Inside the Gun scene:
func _on_CameraRig_camera_moved(camera) → void:
do maths stuff that keeps raycast length within viewport

This is because in my game I don’t want the player to be able to shot at things outside the camera view

All in all I’d say there is a lot of signals being emitted back and forth, I have been debating on whether I should make the Test node responsible in connecting its children signals or to keep all the signals in a singleton, but in the end I’m unsure of which to method to use or what direction I should take. I am afraid that with my current design, the game code would grow to become difficult for me to navigate or maintain.

I hope the above is clear, I’d gladly clarify otherwise.
I’d appreciate any comment and feedback on this.

Thank you in advanced for your time and help.

:bust_in_silhouette: Reply From: klaas

this is more of a phylosophical question. Its monolythic vs modular.

While modular programming is more over engineered, its usualy better to understand/edit later in the developing process. Monolythic structures are more likley to be performant, but due to its spaghetti-code-tendency often its hard to refactor or even to understand its workings later.

How i programm:
i allways have a “app” singleton … this is the center object to register every important game object. So when a bullet want to interact with the player it can get the player via app.player … this makes finding/connecting objects way easier. Also the app manages the primary app stages like menu, ingame menu, level loading etc or holds an instance to a designated object for handling this.

I try to design all objects as self-organising as possible. The final goal is, that when i remove/replace a gameobject the game still runs without fiddiling around in other places.

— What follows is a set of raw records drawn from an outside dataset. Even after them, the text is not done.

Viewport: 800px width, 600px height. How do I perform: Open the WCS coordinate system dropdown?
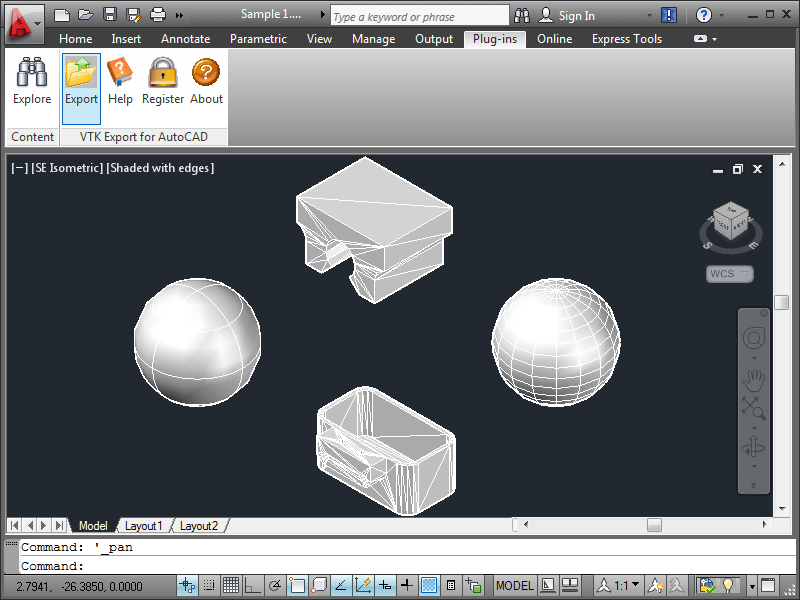click(x=730, y=274)
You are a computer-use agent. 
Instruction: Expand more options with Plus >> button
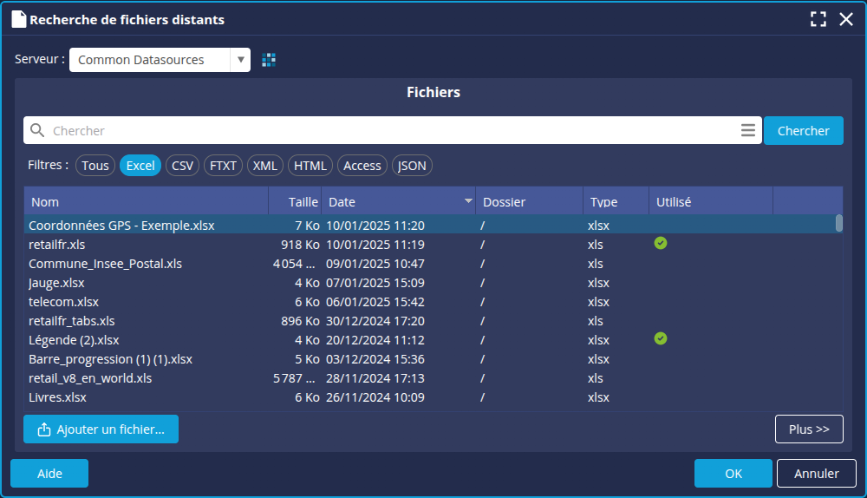click(x=808, y=429)
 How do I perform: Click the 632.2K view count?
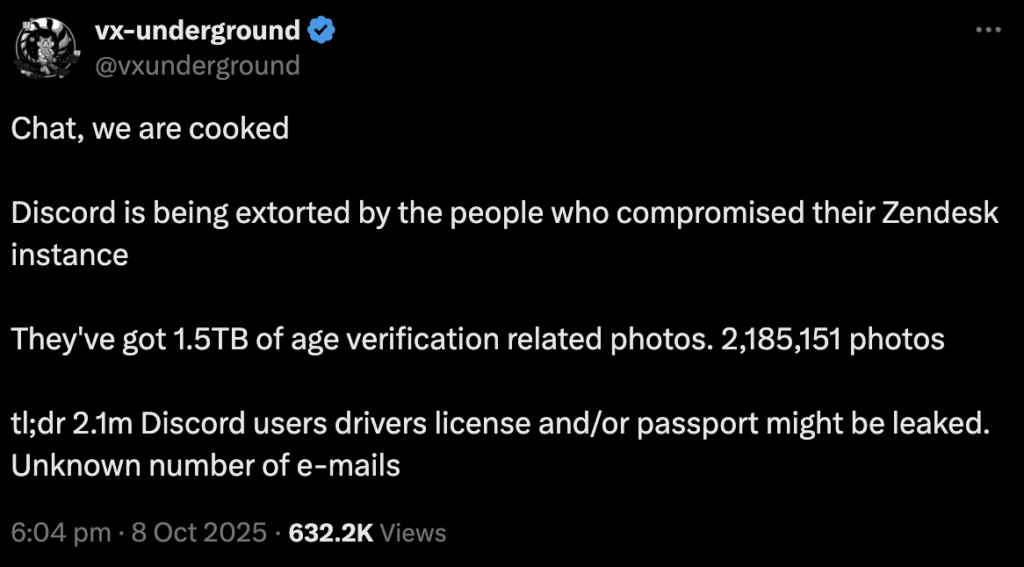tap(330, 533)
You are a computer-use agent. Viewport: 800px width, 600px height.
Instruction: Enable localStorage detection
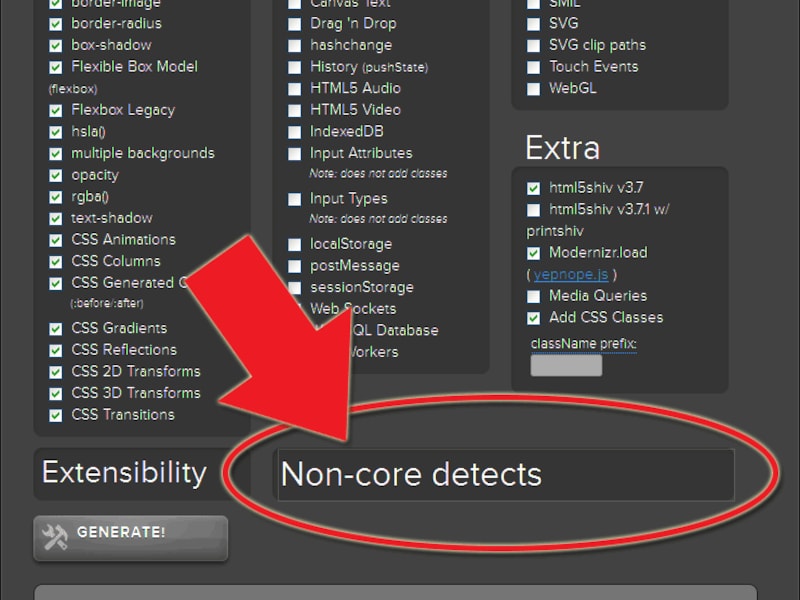point(294,243)
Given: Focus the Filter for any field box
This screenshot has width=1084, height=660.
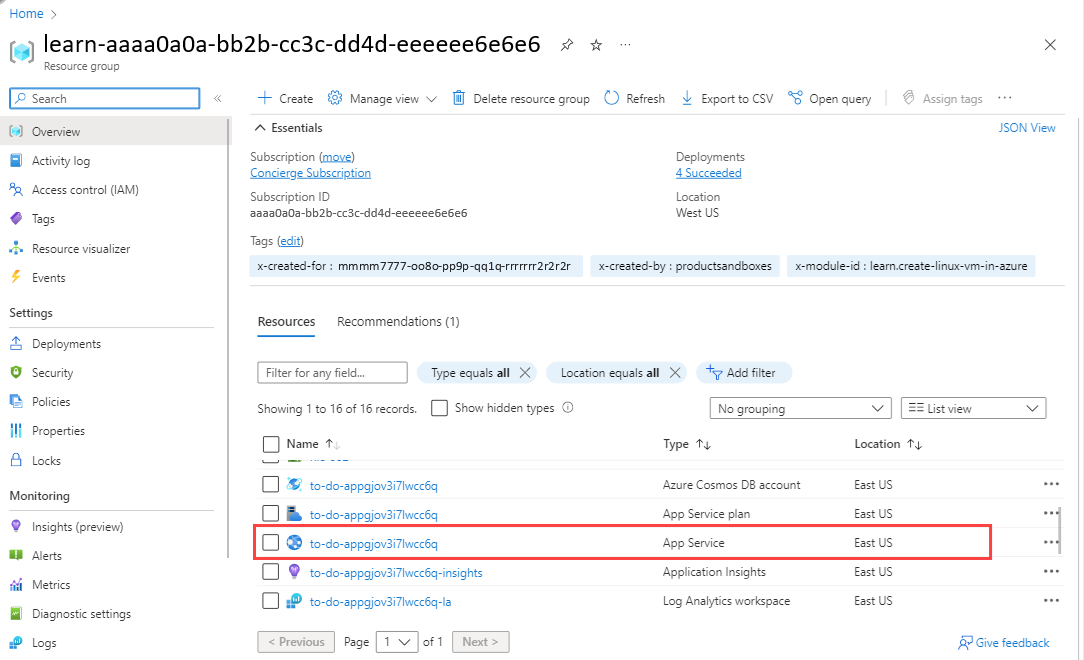Looking at the screenshot, I should pos(333,373).
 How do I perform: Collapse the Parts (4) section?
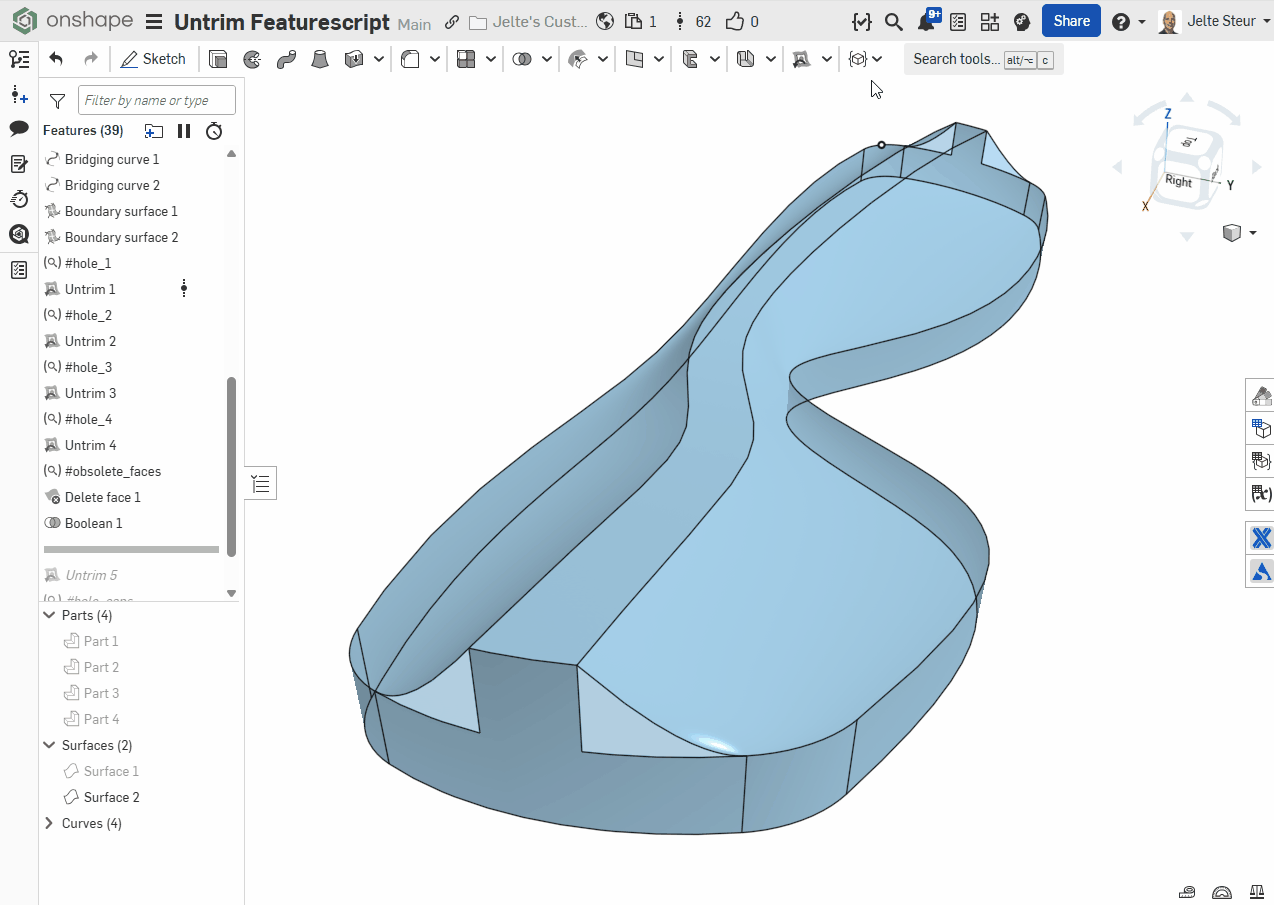coord(49,615)
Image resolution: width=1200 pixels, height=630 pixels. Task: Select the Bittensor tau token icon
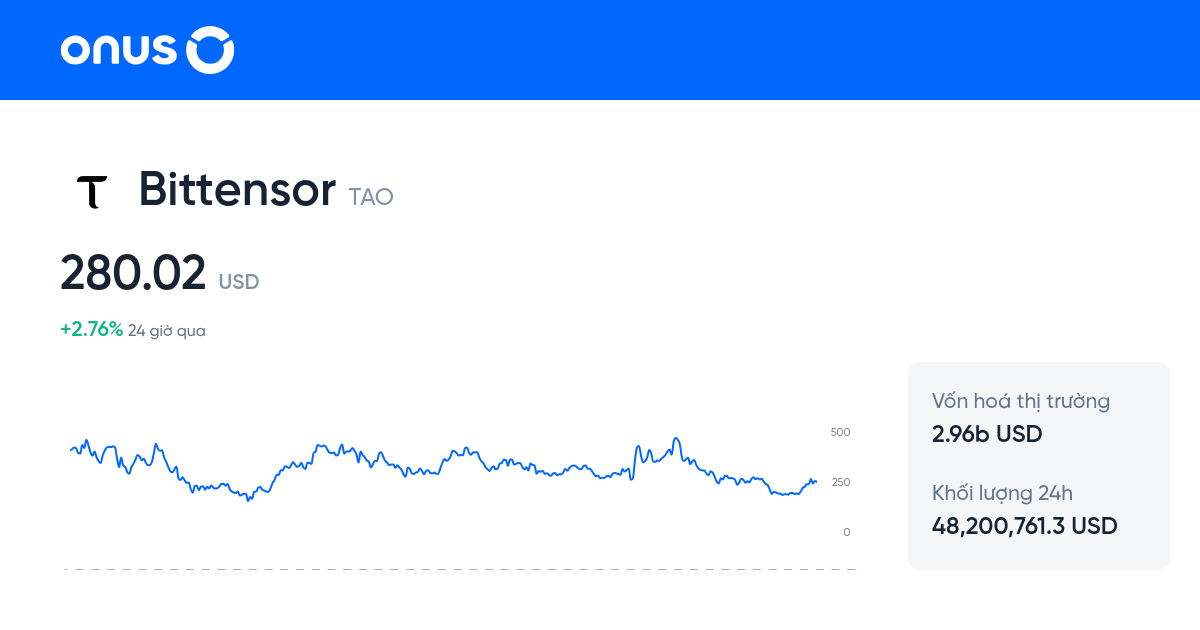click(x=92, y=190)
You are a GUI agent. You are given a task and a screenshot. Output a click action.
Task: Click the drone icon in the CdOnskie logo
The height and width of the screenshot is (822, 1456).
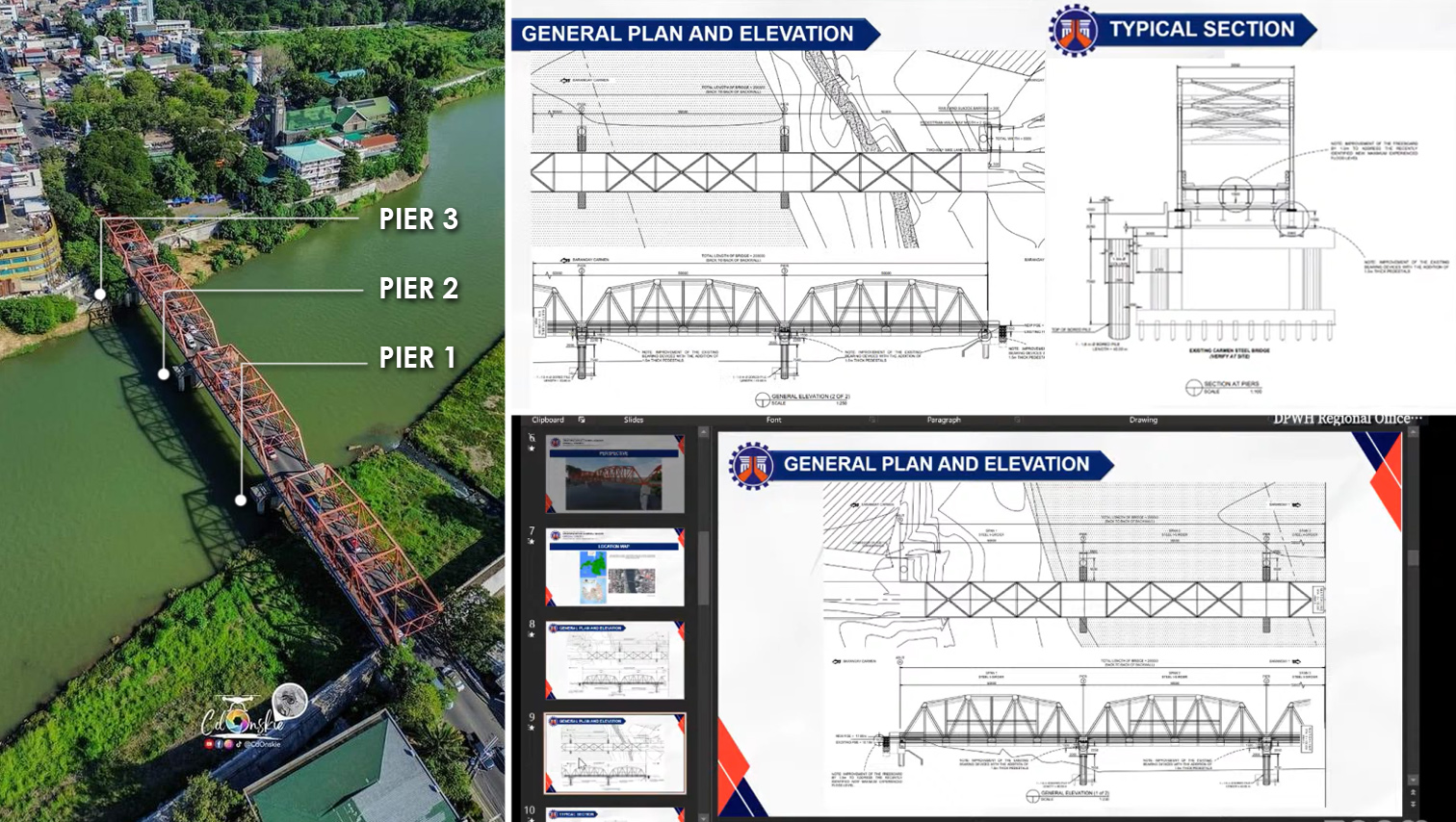[x=238, y=700]
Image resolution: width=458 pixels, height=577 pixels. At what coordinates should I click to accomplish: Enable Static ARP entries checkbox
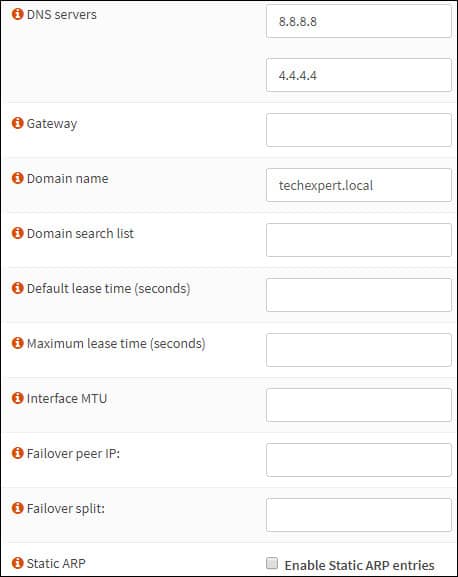[x=272, y=563]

Even if this is the overall design idea behind object-oriented programming its often hard to archive true independence.

If objects are closely rely on each other, i try to group them in scenes (to include) that are independent from everything else. So a player will be in a player scene. The level in a level scene. The UI in a ui scene. So everything should be interchangeable.

Because signals are global events i try to design them as logical and independent as possible. There should be no “extra for this other object” signal.

I programm everything the “nice-way-first” (i made up this myself). I write a dummy code like i think it would be the nicest way to have it, easy and convinient. Then i try to design everything around this nice structure to make it work. This results in convenience methods and structures that are actually “nice” to use later in the development process.

All in all for me i think its best to programm every compound of the game like a plugin. Independent with logical connectors and signals and convinient usage.

Thank you very much for sharing!
I really like how you program, its really neat.

Its my first time seeing this “app” singleton pattern you have, how would you reference game objects in the current level scene? I am confused because the path would differ from one level to the next right? Or with this pattern you have to keep the level scene tree structure similar for all levels?

Clifford | 2021-09-21 11:55

I usually avoid any path related accesss. In most cases i find it unreliable and unflexible.

i would try to let most of the game object manage themself … a bullet gets spawned with a position and motion vector then it travels and hits, deals damage or just decay after a while, deleting itself.
For any other objects like enemies i would use the group feature of godot. For the player i would register the player on _ready to the app singleton for easy access. For complex special object relations i would write a manager-script wich can be easyly included in any level.
So, i would write any script so that the level scene structure is irrelevant.